Collected data
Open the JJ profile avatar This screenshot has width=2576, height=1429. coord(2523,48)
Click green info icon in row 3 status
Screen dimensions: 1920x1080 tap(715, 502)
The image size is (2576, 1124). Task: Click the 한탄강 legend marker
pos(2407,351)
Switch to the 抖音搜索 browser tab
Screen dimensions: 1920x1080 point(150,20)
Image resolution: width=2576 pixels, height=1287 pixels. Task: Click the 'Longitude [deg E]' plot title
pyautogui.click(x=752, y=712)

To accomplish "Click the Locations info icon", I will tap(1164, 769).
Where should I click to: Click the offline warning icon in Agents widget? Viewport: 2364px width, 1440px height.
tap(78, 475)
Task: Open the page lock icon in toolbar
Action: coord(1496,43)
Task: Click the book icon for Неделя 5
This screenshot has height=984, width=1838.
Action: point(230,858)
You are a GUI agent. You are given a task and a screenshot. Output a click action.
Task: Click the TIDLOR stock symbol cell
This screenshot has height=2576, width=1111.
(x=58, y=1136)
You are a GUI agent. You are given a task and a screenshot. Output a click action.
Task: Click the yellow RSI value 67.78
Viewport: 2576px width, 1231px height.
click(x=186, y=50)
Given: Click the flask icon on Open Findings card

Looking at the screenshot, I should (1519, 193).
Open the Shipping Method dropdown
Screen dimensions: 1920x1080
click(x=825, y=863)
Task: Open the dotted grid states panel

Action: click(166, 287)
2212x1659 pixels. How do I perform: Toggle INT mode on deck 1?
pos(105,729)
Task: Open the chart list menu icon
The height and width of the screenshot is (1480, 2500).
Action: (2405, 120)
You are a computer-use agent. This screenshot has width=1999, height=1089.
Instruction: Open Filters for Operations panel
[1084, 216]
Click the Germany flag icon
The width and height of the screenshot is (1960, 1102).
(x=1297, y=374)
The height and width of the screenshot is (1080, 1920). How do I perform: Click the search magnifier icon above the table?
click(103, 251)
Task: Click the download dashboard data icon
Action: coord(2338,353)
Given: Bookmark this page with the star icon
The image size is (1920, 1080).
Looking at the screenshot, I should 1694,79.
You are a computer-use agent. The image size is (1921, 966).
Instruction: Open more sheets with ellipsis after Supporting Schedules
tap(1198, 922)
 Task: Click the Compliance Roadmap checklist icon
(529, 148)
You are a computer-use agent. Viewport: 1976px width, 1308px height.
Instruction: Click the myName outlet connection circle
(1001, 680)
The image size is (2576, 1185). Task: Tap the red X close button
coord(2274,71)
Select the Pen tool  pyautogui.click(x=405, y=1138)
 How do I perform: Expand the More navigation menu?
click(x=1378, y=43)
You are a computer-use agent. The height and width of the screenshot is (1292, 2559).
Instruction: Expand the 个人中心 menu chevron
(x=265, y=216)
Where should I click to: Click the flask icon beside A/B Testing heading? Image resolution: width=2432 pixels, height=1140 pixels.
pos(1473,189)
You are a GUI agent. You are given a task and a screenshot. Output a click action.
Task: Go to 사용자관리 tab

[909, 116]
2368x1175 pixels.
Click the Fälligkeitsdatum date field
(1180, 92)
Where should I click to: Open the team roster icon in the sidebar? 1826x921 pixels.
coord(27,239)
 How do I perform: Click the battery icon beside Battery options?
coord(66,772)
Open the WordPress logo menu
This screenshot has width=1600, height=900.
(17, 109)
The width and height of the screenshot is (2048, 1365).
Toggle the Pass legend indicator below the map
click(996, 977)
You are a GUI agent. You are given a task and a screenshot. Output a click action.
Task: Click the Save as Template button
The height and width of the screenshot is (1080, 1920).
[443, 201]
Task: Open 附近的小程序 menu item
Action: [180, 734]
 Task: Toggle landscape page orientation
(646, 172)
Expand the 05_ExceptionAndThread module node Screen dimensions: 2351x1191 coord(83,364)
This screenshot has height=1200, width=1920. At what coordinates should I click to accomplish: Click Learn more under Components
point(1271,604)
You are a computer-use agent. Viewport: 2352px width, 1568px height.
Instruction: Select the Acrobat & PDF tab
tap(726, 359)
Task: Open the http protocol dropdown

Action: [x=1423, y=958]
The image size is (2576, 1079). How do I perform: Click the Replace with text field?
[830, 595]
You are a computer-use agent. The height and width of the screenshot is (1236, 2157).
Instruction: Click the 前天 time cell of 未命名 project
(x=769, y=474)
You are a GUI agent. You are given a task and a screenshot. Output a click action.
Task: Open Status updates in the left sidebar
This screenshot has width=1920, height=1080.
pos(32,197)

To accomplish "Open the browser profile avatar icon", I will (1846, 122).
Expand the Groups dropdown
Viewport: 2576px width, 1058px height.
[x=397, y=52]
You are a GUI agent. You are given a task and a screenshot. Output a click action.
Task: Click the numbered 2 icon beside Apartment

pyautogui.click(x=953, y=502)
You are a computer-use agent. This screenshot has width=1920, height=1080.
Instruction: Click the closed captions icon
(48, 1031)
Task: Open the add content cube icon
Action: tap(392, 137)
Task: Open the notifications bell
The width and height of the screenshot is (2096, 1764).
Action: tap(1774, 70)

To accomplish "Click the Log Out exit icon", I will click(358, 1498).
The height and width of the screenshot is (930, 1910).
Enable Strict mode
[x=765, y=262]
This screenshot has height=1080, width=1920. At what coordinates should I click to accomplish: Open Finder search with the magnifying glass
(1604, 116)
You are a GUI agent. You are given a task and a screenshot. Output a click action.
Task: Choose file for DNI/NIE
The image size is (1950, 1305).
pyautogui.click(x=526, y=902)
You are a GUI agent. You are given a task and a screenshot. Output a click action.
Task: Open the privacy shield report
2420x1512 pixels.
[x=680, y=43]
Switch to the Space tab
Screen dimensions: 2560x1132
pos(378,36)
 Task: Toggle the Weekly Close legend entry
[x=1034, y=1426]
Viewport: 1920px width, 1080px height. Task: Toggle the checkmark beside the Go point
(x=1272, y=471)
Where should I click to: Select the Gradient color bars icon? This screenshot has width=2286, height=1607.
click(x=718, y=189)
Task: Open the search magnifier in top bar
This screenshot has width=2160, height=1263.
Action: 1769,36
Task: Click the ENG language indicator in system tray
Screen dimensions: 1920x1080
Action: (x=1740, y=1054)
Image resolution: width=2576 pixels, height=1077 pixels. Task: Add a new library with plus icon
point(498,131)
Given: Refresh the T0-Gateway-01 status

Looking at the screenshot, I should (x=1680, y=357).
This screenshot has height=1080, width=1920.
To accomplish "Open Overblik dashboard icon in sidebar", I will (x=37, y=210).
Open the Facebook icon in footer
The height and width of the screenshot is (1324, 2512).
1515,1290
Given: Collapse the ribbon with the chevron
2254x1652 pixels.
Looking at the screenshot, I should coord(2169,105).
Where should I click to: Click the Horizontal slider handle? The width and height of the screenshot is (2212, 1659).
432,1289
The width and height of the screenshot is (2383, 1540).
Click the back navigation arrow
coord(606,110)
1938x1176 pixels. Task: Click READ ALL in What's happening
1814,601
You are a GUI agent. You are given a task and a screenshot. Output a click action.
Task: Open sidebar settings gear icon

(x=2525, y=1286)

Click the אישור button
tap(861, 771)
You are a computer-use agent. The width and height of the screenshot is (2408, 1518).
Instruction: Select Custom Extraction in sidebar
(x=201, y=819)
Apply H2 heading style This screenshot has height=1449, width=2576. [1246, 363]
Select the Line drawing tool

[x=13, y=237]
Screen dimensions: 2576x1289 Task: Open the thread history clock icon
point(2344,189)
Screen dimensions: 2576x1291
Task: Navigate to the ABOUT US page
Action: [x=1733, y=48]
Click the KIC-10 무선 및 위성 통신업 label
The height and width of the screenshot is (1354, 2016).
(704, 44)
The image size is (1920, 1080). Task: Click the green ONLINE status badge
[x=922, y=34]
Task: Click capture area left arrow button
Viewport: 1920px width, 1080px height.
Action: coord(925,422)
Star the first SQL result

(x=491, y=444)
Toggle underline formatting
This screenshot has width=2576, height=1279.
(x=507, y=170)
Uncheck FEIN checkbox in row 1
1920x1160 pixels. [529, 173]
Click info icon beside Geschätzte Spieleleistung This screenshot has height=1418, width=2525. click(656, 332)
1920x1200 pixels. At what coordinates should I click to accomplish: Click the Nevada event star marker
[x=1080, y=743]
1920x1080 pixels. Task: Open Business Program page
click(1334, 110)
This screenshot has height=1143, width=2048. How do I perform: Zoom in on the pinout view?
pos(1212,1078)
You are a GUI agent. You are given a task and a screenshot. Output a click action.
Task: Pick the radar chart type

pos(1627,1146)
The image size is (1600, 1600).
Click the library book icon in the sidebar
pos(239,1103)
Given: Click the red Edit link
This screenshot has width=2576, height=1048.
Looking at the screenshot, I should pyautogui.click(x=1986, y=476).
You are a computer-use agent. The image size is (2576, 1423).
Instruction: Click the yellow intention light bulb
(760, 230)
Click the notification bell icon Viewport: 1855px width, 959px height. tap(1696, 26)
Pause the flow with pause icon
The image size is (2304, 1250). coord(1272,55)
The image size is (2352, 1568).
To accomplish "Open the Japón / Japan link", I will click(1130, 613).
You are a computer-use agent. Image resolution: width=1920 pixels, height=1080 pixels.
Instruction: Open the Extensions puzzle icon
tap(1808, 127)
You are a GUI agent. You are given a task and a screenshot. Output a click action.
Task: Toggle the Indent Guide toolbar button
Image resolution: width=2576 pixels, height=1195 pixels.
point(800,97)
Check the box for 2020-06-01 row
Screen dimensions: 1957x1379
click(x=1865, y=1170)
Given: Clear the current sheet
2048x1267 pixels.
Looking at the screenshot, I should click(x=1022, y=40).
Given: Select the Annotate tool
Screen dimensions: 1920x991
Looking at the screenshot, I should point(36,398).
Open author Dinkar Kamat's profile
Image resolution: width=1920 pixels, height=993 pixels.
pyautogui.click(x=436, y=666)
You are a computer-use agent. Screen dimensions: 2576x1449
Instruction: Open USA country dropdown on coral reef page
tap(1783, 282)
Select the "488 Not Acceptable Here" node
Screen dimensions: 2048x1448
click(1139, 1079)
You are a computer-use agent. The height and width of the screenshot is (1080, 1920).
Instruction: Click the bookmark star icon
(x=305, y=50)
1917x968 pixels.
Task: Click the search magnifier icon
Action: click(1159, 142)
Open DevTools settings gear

▶ _Exercise objective_
Every line that contains the string "bell" should be copied from the entries.

▶ _Task solution_
Task: Open the notifications bell
Click the notification bell icon Viewport: 1855px width, 959px height. tap(1696, 26)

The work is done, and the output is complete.